Comparative analysis with other models demonstrates that the proposed model exhibits outstanding accuracy in high-strength bolt fault diagnosis, while also presenting certain limitations. Specifically, first, its small-sample learning capability is remarkable. The BKA-CNN-GRU model performs exceptionally well with limited data samples. The global search capability of the BKA optimization algorithm effectively prevents overfitting, while the CNN-GRU fusion architecture enables effective feature learning using limited training data. Additionally, the model integrates multiple components—BKA optimization, CNN-GRU networks, and data preprocessing—requiring simultaneous adjustment of multi-level parameters, which may impact algorithm stability and reproducibility. Second, it demonstrates significant advantages in frequency-domain feature extraction.
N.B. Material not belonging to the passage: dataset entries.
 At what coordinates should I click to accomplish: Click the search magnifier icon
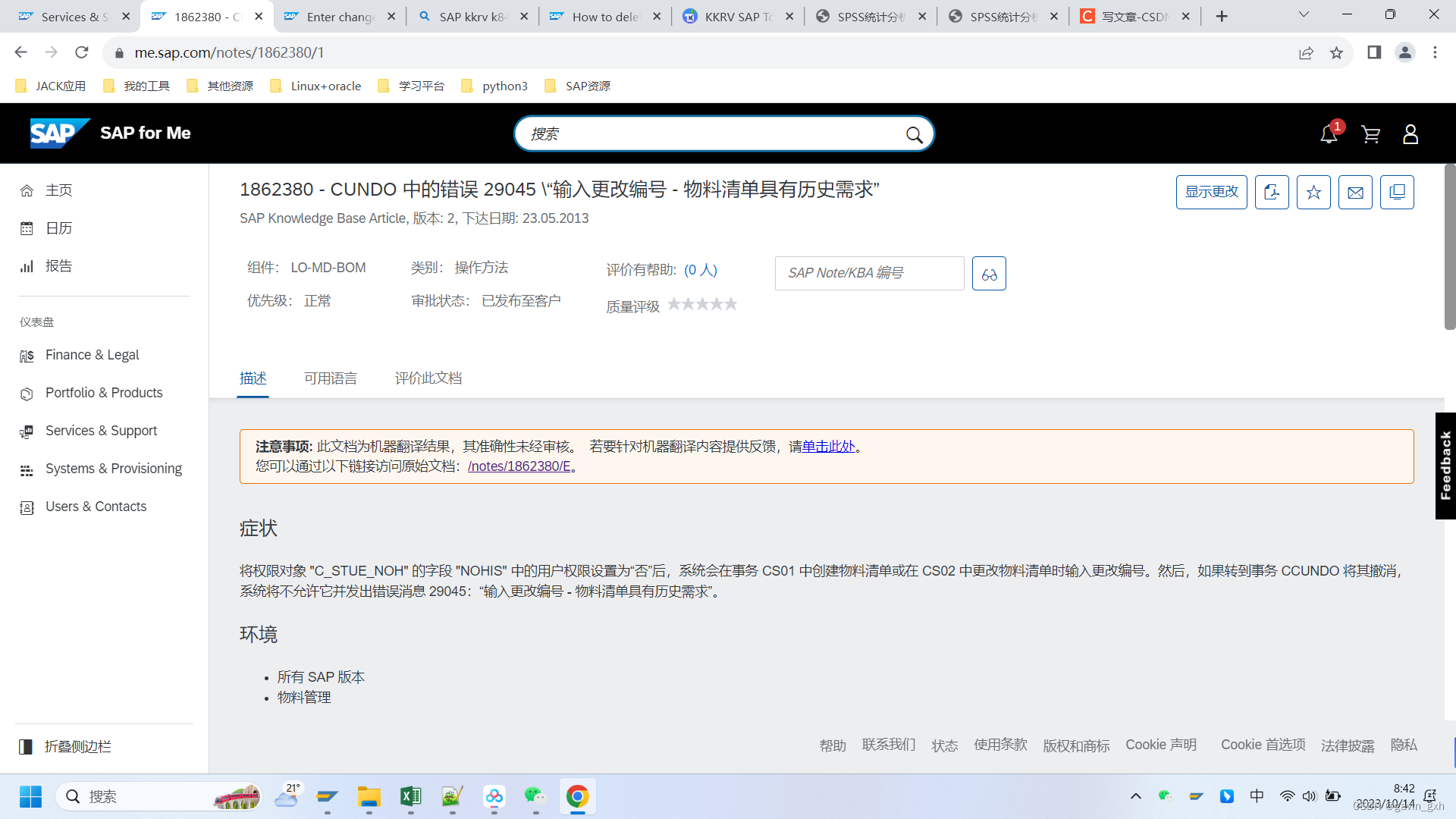tap(914, 135)
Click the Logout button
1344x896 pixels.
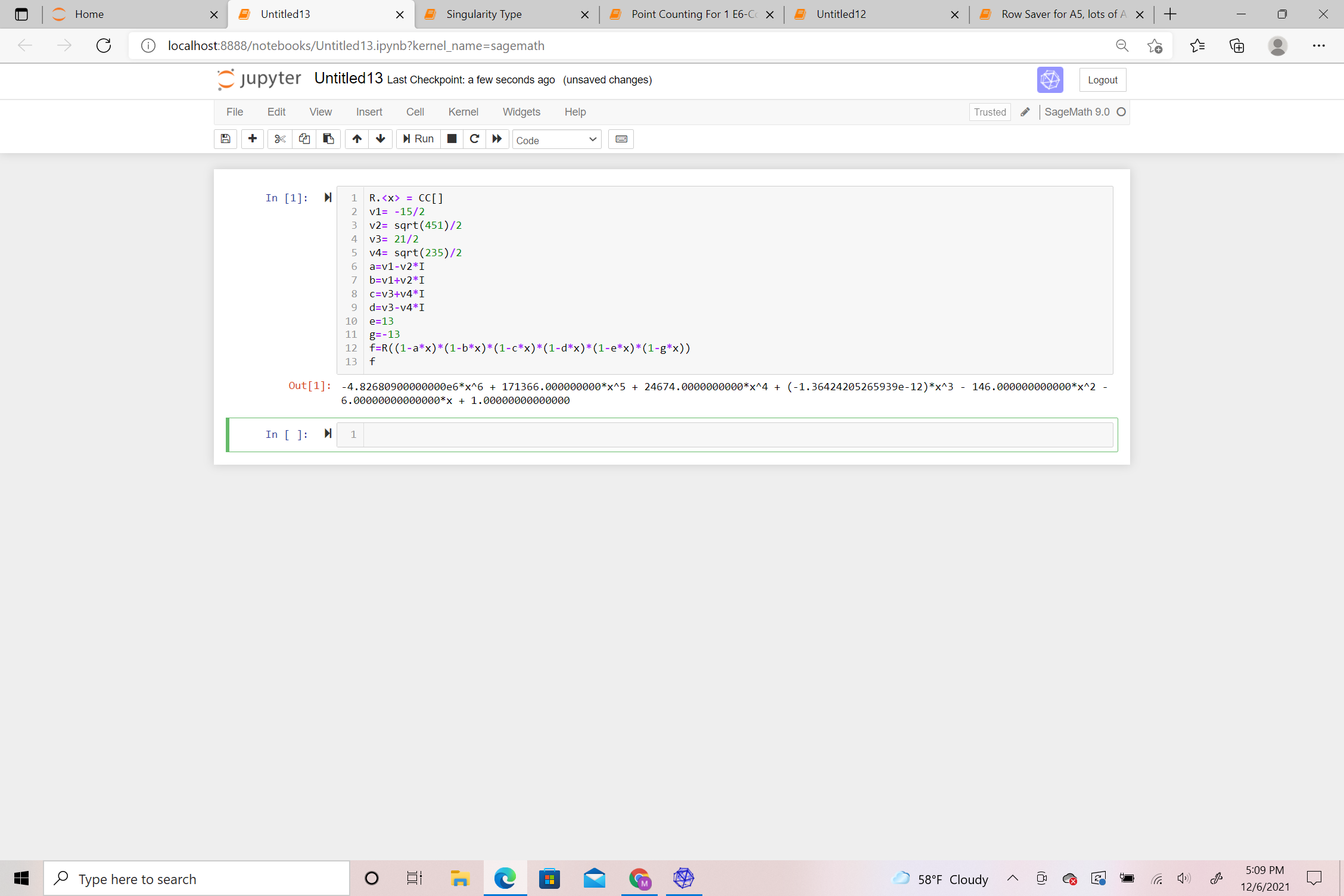1102,80
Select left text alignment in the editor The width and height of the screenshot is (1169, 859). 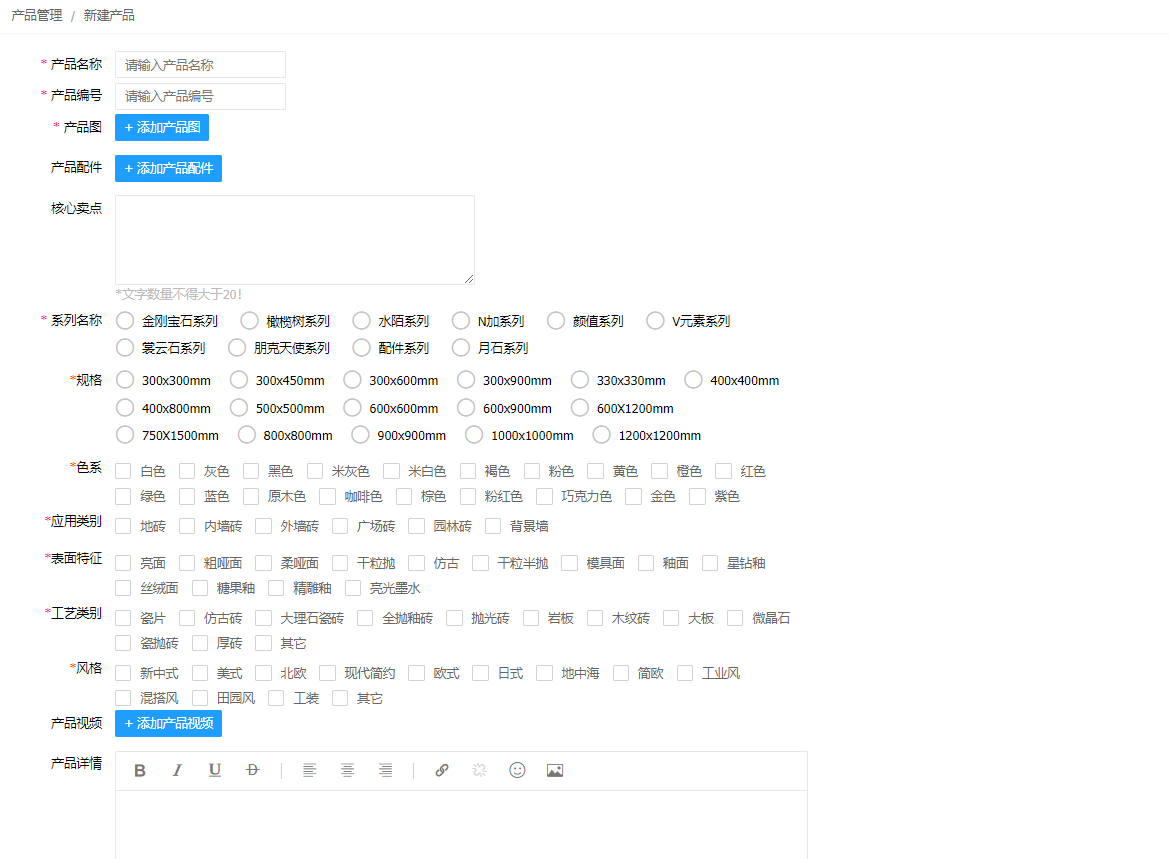[x=309, y=770]
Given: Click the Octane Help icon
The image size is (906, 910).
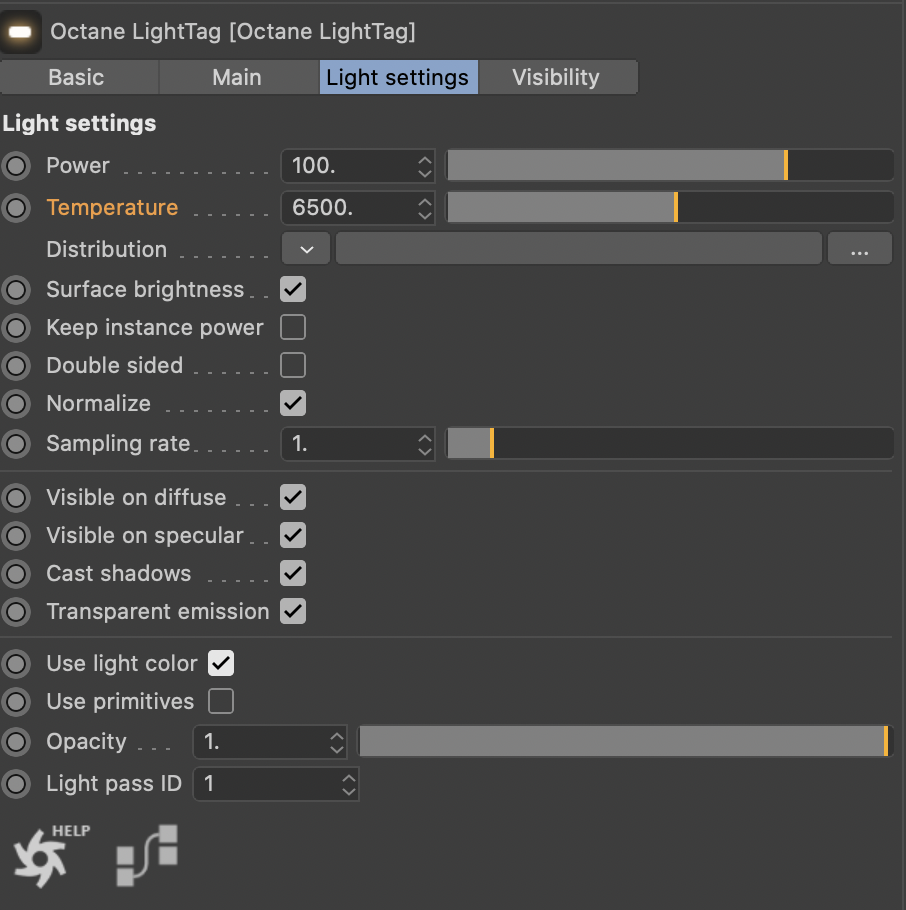Looking at the screenshot, I should click(x=42, y=856).
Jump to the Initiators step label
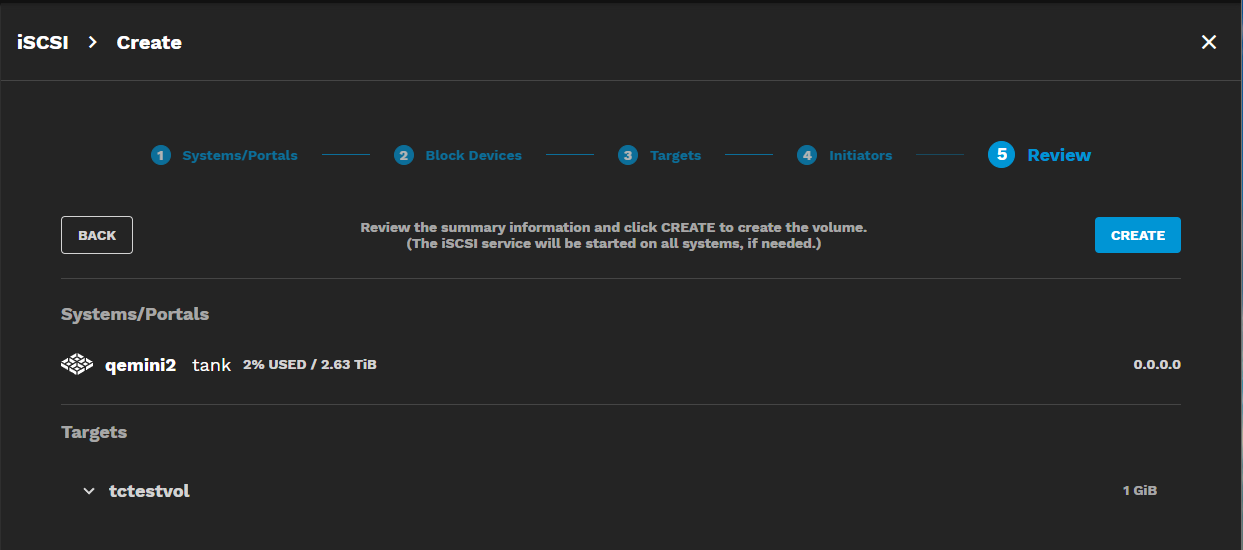Viewport: 1243px width, 550px height. (x=860, y=155)
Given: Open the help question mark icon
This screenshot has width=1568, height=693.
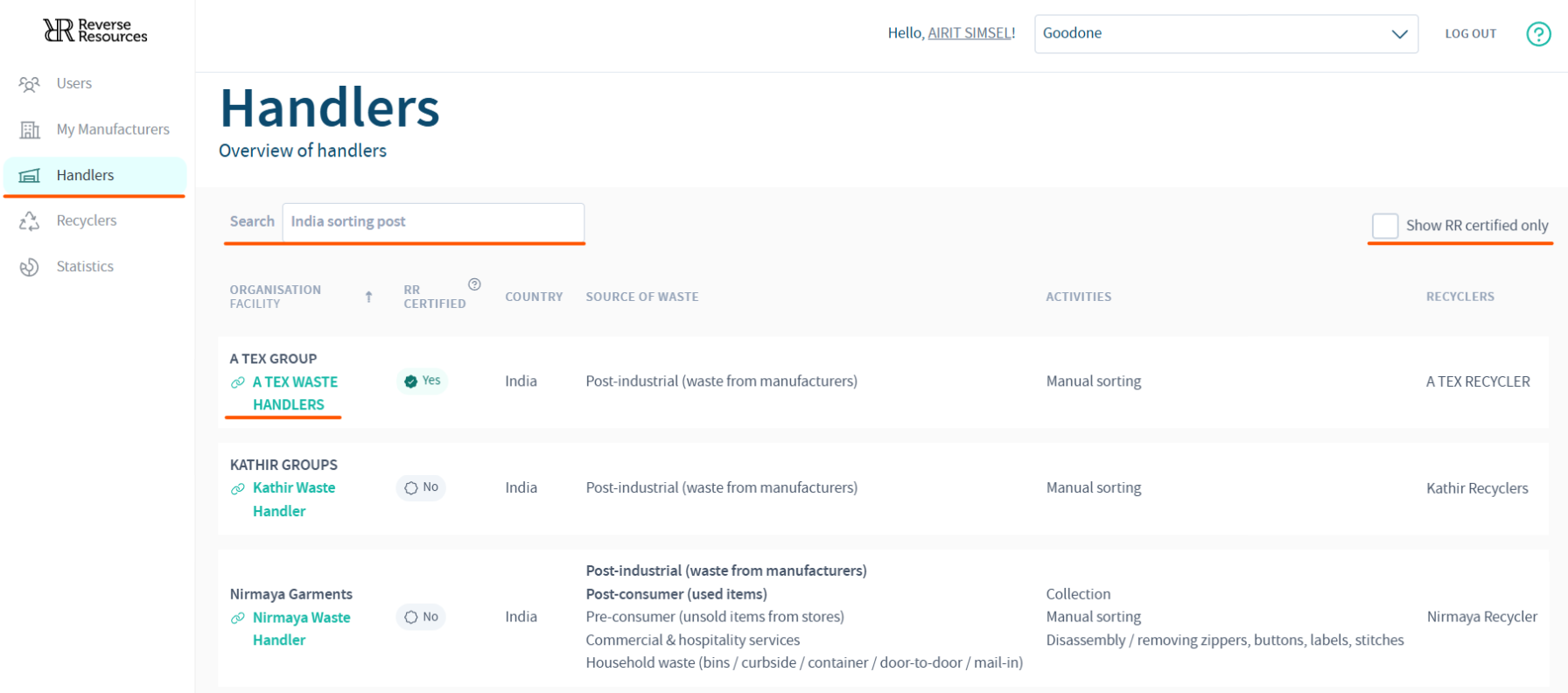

Comparing FFT transformation and chaos theory preprocessing methods validates the effectiveness of FFT preprocessing in bolt-loosening fault identification. FFT enhances signal frequency-domain characteristics. Combined with the time-frequency joint analysis capability of CNN-GRU, it extracts more discriminative feature representations, significantly improving fault recognition accuracy. However, the advantage of FFT preprocessing is scenario-dependent, primarily suitable for analyzing stationary signals. For non-stationary or transient fault signals, it may fail to fully capture dynamic characteristics. Third, computational efficiency and accuracy are balanced. Compared to complex models like SwinTransformer+SENet, the proposed method achieves lower computational complexity while maintaining high accuracy. FFT preprocessing incurs minimal computational overhead, making the overall architecture suitable for real-time monitoring applications. However, the BKA optimization strategy, designed for specific data characteristics, may have limited generalization capabilities. The current comparative experiments have limited coverage and require further validation against more advanced methods.
The postprocessing model can be effectively applied to engineering practice through three key approaches: In data processing, select appropriate sensors and installation locations based on actual operating conditions. For instance, first identify vibration-sensitive areas of bolts or damage-prone zones in specific mechanical structures, then install sensors at these critical points to collect high-intensity vibration data, providing high-quality data support. For model optimization and adjustment, retrain and fine-tune the model using additional real-world failure data to enhance its accuracy in identifying complex failures and improve generalization capabilities. Simultaneously, explore integrating non-destructive testing sensors to build a multi-parameter diagnostic system, enabling precise diagnosis of diverse bolt failure modes. At the system integration level, integrate the model into the wind turbine tower bolt condition monitoring platform for real-time diagnostics. Simultaneously explore deep integration with life analysis by incorporating life analysis methodologies. This involves using fault diagnosis results as dynamic prior information to continuously update the life prediction model, achieving a unified dynamic mapping of fault characteristics, degradation rates, and remaining useful life (RUL).